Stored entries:
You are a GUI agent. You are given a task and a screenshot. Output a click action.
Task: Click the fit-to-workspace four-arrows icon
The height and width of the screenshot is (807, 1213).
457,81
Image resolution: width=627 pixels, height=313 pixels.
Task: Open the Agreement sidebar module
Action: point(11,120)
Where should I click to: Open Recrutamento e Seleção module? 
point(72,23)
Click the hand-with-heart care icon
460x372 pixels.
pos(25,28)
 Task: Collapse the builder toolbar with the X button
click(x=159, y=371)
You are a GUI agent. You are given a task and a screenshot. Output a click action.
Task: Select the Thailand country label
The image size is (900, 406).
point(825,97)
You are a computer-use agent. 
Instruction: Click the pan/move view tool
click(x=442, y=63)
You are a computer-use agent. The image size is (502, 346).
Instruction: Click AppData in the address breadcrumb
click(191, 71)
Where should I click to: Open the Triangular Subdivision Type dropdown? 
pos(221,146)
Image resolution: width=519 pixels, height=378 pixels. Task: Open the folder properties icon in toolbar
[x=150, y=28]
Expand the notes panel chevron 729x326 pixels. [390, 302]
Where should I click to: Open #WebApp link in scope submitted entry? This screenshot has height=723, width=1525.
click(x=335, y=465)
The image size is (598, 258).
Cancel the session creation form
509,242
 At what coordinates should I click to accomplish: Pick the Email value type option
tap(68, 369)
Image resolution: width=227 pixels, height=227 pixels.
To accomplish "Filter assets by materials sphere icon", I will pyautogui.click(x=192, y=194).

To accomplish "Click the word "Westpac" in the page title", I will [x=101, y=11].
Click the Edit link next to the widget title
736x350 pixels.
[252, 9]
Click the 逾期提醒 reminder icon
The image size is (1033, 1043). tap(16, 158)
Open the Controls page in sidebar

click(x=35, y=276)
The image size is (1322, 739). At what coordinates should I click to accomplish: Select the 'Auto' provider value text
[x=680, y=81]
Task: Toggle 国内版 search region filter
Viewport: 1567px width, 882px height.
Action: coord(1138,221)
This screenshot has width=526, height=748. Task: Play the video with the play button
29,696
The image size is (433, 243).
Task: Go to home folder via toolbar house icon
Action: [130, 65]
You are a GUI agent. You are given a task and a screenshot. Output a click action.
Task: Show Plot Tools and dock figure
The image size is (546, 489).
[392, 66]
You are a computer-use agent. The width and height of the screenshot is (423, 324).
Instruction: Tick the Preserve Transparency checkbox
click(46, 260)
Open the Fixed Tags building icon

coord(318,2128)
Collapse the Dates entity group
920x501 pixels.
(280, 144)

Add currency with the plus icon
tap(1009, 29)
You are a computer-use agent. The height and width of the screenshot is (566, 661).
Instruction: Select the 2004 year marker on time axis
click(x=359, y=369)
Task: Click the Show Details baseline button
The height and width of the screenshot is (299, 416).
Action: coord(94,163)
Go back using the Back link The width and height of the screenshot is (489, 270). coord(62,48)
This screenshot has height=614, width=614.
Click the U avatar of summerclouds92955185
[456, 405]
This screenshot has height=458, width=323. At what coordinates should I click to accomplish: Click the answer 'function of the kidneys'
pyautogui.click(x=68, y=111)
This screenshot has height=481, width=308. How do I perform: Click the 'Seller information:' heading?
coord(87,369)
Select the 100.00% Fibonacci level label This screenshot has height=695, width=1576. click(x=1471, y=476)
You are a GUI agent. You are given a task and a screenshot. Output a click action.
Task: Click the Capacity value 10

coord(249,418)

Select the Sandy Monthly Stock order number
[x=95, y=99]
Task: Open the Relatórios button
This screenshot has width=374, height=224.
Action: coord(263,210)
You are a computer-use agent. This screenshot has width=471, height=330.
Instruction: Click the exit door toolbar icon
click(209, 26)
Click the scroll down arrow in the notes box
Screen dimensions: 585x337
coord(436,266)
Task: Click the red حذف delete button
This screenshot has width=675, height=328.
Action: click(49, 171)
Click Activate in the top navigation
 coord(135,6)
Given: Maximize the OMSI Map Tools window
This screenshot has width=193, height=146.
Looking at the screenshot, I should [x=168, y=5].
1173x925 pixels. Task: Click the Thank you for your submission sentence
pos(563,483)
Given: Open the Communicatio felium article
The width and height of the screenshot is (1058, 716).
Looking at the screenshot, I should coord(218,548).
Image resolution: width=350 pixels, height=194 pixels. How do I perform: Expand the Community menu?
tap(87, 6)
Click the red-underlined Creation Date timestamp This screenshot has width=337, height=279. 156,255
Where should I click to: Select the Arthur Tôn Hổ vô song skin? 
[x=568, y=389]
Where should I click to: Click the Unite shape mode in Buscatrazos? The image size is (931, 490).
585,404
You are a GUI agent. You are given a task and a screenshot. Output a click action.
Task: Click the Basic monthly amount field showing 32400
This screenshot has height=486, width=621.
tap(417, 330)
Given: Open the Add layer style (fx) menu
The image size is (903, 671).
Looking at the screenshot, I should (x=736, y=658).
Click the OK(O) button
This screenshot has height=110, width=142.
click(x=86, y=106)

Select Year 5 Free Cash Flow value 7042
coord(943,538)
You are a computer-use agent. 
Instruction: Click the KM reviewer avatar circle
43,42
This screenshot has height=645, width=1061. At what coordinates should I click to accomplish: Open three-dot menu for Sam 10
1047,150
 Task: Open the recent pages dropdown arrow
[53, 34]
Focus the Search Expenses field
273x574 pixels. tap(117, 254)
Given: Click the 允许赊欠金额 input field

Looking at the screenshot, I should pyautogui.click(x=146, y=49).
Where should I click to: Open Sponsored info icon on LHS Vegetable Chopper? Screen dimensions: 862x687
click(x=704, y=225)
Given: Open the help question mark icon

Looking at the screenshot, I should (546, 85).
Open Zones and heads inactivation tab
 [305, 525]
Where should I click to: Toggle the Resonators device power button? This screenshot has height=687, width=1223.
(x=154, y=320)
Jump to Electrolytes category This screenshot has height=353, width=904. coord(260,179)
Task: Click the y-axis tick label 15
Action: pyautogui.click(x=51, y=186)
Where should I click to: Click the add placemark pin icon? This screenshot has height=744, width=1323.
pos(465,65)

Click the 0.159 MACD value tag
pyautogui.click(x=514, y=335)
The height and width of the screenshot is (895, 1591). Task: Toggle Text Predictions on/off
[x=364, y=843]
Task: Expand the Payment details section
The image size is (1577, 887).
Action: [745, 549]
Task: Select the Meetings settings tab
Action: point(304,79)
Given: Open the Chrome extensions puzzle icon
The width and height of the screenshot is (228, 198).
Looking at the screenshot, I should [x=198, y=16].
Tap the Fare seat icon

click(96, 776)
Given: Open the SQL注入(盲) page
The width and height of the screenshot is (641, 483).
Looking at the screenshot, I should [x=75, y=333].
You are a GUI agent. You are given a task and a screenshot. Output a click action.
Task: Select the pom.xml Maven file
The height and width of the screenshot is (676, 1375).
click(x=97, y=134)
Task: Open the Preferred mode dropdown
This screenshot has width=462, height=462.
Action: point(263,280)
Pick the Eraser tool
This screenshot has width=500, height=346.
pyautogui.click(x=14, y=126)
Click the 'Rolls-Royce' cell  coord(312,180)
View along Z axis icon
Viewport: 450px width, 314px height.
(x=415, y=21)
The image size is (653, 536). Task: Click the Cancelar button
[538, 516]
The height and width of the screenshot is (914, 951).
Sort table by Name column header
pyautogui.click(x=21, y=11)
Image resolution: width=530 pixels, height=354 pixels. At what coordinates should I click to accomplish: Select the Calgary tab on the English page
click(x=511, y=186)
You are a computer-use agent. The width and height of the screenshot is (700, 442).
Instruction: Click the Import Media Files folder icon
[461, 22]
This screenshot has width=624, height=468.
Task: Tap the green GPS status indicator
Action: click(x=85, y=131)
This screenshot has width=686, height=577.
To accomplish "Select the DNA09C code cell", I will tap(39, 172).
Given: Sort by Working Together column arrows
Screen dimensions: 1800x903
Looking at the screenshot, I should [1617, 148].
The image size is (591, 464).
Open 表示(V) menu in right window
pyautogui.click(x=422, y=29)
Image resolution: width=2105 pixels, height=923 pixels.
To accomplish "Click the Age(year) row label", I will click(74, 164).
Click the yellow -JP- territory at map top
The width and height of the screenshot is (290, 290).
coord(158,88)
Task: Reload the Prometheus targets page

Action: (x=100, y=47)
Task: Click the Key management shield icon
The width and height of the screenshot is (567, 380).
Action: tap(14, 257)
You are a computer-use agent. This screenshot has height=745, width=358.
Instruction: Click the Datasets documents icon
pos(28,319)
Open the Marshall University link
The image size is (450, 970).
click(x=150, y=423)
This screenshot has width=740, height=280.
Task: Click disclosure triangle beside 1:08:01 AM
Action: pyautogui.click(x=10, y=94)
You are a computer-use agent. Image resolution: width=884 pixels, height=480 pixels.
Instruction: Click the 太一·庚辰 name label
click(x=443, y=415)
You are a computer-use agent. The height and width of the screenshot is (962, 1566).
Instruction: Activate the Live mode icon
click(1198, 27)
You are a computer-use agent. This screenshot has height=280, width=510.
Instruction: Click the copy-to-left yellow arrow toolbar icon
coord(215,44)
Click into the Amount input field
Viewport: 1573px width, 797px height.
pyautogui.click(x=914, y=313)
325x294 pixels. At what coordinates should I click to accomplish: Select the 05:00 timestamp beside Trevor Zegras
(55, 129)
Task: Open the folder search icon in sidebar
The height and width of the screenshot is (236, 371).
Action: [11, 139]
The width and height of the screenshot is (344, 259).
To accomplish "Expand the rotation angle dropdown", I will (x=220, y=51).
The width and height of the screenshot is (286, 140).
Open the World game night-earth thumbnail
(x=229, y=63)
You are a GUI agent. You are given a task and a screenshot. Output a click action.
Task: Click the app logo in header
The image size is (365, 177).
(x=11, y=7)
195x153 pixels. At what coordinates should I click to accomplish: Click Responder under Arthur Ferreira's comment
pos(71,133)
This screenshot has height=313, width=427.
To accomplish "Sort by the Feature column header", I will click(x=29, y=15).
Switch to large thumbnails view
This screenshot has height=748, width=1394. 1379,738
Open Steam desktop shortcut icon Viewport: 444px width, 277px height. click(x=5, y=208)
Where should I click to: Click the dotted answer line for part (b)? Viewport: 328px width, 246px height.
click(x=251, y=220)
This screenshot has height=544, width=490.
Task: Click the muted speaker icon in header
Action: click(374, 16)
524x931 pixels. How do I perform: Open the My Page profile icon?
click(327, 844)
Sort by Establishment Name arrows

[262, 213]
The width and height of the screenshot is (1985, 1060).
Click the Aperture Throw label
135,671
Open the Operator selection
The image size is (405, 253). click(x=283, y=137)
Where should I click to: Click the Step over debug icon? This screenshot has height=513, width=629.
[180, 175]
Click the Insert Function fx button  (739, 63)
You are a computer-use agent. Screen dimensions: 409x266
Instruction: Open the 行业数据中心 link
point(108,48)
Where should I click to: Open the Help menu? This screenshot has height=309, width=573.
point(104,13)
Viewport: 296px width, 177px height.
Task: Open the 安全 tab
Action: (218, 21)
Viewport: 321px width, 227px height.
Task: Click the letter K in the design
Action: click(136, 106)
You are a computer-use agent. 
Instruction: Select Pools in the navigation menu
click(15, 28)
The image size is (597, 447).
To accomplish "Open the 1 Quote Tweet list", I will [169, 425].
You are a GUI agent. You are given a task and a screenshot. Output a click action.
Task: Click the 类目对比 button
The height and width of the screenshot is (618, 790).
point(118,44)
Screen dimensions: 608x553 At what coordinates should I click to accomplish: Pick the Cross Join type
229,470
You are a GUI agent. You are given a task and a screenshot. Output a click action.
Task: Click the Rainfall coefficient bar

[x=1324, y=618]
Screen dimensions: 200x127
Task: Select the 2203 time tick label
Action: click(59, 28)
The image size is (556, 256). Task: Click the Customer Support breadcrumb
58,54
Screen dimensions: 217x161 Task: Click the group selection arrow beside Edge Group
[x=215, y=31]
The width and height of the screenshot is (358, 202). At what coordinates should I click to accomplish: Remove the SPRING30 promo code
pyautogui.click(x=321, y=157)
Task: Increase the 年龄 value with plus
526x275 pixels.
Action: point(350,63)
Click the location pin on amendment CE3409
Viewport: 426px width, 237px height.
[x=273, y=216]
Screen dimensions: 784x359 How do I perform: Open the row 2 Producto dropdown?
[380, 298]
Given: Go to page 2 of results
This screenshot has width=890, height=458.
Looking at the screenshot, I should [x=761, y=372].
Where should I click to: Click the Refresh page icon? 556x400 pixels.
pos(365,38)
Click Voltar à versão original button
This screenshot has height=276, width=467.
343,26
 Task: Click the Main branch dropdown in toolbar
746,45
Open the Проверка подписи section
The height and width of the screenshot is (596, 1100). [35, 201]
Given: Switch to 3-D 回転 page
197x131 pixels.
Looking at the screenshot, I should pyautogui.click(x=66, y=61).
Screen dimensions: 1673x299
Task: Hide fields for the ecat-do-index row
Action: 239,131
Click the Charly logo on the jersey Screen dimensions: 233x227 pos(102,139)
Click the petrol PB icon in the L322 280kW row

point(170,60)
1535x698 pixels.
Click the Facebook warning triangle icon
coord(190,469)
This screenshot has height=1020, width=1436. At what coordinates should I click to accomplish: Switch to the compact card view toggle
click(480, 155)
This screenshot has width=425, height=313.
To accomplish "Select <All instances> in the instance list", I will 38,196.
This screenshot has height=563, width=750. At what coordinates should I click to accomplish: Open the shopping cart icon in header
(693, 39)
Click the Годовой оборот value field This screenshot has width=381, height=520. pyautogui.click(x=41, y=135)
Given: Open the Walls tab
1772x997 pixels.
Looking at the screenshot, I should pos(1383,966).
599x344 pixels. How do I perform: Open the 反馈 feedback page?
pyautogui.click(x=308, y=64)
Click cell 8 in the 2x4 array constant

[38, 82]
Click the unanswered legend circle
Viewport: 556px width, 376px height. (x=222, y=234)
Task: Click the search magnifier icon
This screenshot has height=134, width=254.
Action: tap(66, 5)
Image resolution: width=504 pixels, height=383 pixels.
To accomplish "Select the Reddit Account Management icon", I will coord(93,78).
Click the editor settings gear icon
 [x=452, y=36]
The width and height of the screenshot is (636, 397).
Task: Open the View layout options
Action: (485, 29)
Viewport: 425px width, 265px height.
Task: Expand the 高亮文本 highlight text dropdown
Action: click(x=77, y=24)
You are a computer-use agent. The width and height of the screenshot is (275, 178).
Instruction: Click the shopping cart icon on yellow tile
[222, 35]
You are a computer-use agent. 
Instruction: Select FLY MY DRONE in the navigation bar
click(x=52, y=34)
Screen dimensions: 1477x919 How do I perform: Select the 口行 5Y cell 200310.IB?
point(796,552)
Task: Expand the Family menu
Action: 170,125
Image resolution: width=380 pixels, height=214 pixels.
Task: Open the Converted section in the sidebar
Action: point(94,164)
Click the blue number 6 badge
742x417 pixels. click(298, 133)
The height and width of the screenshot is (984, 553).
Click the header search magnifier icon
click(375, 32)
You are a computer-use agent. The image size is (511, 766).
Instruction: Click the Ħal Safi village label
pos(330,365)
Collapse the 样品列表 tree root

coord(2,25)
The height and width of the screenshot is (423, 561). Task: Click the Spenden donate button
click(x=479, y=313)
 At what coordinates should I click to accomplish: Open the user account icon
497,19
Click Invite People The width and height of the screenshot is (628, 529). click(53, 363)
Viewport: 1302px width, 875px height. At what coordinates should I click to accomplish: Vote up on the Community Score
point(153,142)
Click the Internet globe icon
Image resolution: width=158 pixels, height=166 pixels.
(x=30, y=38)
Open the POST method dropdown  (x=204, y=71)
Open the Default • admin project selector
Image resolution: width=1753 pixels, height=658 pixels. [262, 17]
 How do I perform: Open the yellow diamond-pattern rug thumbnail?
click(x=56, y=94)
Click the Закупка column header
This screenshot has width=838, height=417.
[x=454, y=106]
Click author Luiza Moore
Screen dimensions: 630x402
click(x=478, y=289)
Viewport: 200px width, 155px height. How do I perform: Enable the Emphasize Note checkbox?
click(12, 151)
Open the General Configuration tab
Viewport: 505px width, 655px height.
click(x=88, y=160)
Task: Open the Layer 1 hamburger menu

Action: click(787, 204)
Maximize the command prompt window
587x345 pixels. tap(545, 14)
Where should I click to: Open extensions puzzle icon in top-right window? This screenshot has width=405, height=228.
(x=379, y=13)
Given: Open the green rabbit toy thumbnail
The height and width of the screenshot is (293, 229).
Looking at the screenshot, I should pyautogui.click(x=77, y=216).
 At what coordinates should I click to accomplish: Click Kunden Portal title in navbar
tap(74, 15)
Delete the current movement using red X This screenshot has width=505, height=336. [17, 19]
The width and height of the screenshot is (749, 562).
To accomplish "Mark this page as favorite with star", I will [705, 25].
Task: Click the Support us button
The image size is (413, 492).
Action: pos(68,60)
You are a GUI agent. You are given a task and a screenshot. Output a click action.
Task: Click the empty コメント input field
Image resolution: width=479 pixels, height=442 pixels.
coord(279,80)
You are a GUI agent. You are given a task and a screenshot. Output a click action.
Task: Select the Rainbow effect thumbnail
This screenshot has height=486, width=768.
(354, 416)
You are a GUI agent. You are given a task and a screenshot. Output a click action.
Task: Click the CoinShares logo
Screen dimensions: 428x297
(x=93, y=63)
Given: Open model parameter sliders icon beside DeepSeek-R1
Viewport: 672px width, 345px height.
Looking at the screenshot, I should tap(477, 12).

What to work on -> The answer must consist of every line from the data that contains the word "notes".

Final answer ->
Expand the notes panel chevron 729x326 pixels. [390, 302]
Click the scroll down arrow in the notes box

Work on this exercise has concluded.